Toggle KV precision in the planner above between BF16 and FP8 and watch the network spill collapse. The same model that overflowed to storage at BF16 can sit entirely in HBM at FP8.
See Quantization & Precision for how FP8/FP4 formats actually work.
GPU HBM at a glance
HBM capacity and bandwidth are the hard ceiling on how much KV stays hot. This is the fleet the planner sizes against.
| Node | HBM / GPU | GPUs | Total HBM | Bandwidth | NVLink |
|---|---|---|---|---|---|
| 8× H100 (DGX/HGX) | 80 GB | 8 | 640 GB | ~3.35 TB/s | 900 GB/s |
| 8× H200 | 141 GB | 8 | 1,128 GB | ~4.8 TB/s | 900 GB/s |
| 8× B200 | 180 GB | 8 | 1,440 GB | ~8 TB/s | 1800 GB/s |
| 8× B300 | 288 GB | 8 | 2,304 GB | ~8 TB/s | 1800 GB/s |
| GB200 NVL72 | 186 GB | 72 | 13,392 GB | ~8 TB/s | 1800 GB/s |
| GB300 NVL72 | 288 GB | 72 | 20,736 GB | ~8 TB/s | 1800 GB/s |
Specs are approximate and vendor-published. NVLink figures are per-GPU intra-domain bandwidth; NVL72 systems pool all 72 GPUs into a single domain.

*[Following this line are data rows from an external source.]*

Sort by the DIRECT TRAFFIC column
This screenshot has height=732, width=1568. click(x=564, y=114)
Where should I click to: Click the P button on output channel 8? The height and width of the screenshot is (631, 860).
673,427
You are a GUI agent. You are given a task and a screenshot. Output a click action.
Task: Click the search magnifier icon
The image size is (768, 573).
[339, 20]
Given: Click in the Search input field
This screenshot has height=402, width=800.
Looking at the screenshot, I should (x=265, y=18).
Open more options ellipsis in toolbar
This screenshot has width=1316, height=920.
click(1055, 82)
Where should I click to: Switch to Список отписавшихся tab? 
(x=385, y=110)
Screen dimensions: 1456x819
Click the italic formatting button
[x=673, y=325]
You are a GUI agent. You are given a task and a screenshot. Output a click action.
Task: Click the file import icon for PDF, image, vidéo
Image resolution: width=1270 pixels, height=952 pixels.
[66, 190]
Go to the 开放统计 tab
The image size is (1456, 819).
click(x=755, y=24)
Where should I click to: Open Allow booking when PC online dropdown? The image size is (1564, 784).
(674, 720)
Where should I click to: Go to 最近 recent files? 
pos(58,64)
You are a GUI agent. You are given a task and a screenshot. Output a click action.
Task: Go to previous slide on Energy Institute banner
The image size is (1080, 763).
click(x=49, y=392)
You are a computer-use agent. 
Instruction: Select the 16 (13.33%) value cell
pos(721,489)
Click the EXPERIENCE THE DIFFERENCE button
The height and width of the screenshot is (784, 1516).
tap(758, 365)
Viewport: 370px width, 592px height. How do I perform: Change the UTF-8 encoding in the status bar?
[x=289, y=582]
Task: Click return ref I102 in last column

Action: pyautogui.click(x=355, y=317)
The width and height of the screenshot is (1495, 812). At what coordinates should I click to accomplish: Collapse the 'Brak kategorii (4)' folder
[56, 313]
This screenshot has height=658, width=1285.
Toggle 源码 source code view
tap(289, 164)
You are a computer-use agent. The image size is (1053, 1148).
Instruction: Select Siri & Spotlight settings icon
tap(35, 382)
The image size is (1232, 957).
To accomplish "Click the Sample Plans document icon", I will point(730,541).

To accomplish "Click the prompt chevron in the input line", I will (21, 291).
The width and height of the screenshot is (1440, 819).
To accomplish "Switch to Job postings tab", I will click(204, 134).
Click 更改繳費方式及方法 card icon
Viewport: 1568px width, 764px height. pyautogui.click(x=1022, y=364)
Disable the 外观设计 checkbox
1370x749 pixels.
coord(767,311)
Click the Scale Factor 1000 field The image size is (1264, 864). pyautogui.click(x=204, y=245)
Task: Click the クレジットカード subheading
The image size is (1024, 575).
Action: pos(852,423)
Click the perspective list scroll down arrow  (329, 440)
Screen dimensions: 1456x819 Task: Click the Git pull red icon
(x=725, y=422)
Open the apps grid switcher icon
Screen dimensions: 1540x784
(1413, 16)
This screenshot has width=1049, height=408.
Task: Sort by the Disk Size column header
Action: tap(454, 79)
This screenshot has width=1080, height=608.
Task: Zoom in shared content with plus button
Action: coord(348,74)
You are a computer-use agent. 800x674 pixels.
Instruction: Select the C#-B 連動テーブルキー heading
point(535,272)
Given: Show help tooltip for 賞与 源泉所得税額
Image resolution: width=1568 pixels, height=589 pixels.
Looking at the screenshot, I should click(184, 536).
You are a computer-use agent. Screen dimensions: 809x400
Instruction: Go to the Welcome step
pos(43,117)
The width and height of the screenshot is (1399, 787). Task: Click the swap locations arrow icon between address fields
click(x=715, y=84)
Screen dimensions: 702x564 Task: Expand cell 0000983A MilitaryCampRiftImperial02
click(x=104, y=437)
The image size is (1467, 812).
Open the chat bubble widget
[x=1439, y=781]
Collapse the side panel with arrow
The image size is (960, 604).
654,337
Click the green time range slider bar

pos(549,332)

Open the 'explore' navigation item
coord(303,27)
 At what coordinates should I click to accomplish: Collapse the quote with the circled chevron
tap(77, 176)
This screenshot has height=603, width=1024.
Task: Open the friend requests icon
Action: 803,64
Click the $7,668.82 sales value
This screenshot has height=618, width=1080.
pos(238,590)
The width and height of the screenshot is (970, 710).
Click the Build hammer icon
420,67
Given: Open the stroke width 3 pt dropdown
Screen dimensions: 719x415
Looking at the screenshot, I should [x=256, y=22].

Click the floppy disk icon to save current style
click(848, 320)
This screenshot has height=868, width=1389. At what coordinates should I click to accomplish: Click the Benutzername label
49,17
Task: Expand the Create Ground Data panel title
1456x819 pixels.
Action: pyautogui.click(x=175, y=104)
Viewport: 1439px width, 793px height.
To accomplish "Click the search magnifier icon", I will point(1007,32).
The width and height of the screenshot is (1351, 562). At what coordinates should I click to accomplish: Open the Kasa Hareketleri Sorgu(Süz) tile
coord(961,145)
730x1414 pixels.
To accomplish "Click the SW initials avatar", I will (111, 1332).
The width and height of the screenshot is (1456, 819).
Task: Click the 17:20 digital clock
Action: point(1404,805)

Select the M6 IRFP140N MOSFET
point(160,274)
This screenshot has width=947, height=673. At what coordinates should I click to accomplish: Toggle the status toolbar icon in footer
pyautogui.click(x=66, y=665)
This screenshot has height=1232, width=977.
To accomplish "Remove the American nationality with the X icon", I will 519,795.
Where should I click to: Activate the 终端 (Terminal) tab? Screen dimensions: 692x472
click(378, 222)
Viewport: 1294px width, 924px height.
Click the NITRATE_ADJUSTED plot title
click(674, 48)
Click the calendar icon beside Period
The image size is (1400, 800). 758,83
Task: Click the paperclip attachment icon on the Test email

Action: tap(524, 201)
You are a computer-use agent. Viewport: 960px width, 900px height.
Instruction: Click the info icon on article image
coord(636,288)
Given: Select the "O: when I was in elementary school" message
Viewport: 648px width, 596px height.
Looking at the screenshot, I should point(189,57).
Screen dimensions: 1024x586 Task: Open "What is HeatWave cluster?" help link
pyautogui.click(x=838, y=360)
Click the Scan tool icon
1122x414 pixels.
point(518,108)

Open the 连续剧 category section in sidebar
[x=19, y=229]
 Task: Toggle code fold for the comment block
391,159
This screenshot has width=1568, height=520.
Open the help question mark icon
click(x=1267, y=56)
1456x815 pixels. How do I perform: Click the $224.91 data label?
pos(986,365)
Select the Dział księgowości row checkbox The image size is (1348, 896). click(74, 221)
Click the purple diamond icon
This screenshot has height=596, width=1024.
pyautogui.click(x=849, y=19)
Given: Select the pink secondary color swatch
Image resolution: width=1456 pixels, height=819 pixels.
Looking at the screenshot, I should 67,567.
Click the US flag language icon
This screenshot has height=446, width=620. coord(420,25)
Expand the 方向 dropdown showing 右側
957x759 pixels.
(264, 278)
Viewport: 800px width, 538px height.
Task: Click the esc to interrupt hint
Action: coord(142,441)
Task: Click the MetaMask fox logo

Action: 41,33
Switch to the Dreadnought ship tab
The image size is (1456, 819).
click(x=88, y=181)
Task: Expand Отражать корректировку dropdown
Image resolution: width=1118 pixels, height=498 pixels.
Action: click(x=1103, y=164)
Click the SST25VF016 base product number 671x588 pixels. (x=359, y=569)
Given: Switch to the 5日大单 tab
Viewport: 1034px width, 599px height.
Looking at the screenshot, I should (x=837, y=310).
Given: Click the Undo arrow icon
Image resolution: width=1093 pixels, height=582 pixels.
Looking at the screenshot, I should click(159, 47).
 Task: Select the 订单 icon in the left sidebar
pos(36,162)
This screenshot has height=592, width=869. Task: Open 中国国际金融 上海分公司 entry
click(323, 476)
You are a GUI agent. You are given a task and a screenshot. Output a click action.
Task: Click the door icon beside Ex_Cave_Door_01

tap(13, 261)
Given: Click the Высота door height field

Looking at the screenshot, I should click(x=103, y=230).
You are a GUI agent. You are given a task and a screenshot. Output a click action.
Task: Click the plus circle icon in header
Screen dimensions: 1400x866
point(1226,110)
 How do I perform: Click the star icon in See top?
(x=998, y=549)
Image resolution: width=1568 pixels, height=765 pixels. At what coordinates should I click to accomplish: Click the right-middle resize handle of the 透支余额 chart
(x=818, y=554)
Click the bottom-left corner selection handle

The other way out: have no KV cache at all
Everything on this page tackles a KV cache that grows linearly with context. State-space models (Mamba) sidestep it entirely: instead of caching every past token's keys and values, they carry one fixed-size recurrent state that's updated token-by-token - so memory stays constant no matter how long the context grows. The trade-off is lossy recall, which is why frontier models go hybrid (mostly SSM layers, a few attention layers).
When the cache outgrows the cluster: pooled, persistent KV
At 100K concurrent users with 64K-token contexts and multi-day retention, the KV cache reaches tens of petabytes - far beyond any local NVMe. A pooled, networked KV tier (VAST, NVIDIA CMX, Mooncake) makes that practical: KV persists across requests and nodes, returning users skip prefill entirely, and data reduction shrinks the footprint further. It turns the KV cache from a per-GPU scratchpad into shared cluster infrastructure.